<上海だより>文芸的な道、紹興路を歩く(3)オールド上海~詩集専門店~
引き続き紹興路を歩きます。紹興路の第一弾でもブックカフェを紹介しましたが、文芸的なこの道にふさわしい「詩集 開・閉・開」という文学特に現代詩専門の小さな書店が昨年12月24日にオープンしました。特に目立つ看板もなく、路面の門も閉ざされている上に店名の書かれた張り紙がいくつか貼られているのみで、まさに知る人のみぞ知る隠れた名店の香りが漂います。
ひっそりと佇む現代詩にフォーカスした小さな書店「詩集 開・閉・開」
門を開け敷地に入ってみると、緑に囲まれた開放的なお庭があります。取材時には写真展が開催されており、入りづらい入り口の割には鑑賞者がちらほらと見受けられます。上海はギャラリーこそ多いものの、このようなインディペンデントでゲリラ的な文化が北京に比べ少ないのですが、このような隙間の空間を活用した展示などが増えてくると上海ももっと面白くなりそうです。
上海らしい古い洋風の建物の一階にお店はあり、店内はオールド上海らしいアンティーク調の家具でまとめられています。大きな格子窓からは優しい光が差し込み、店内には文化的な香りが漂っています。書籍のラインナップは中国の古典文学から現代詩人の同人誌までが揃うだけでなく、ポール・セラン、カフカ、ボードレールなどの海外文学も多く並んでいます。中には宮沢賢治など日本の作家も含まれています。

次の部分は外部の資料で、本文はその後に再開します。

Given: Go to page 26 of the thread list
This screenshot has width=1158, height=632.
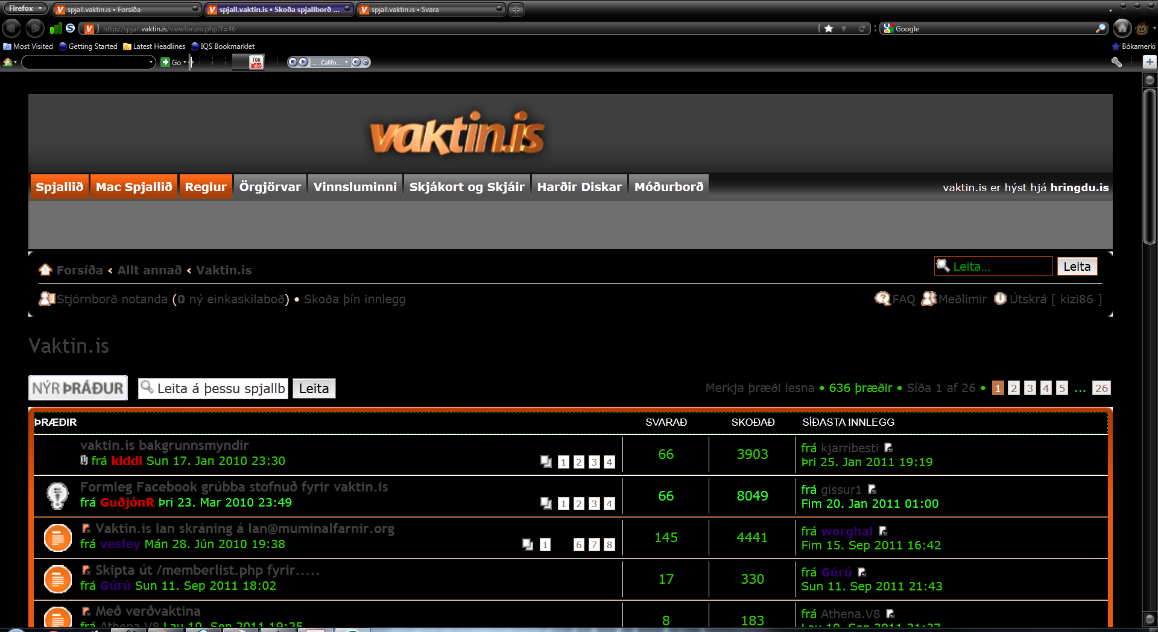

湖北省出身で32歳と若いオーナーの黄聖(ホアン・シェン)さんは、今は一人でこの店を切り盛りしています。2009年に上海に移り、実はその時に「開・閉・開(カイ・ビー・カイ)」という現在と同様の詩集にフォーカスした書店を繁華街の人民広場にオープンしましたが、当時は程なくして閉店したそうです。 今回、新しく詩集専門店を開くにあたり、再スタートとして「詩集」という新しい店名を考えたそうですが、古くからの付き合いの人たちはホアンさんが再び書店を開くということで今も「開・閉・開」という店名で呼び続けているそうです。そのため、ちょっと不思議ですが「詩集 開・閉・開」という二つの店名が組み合わさった名前になっているそうです。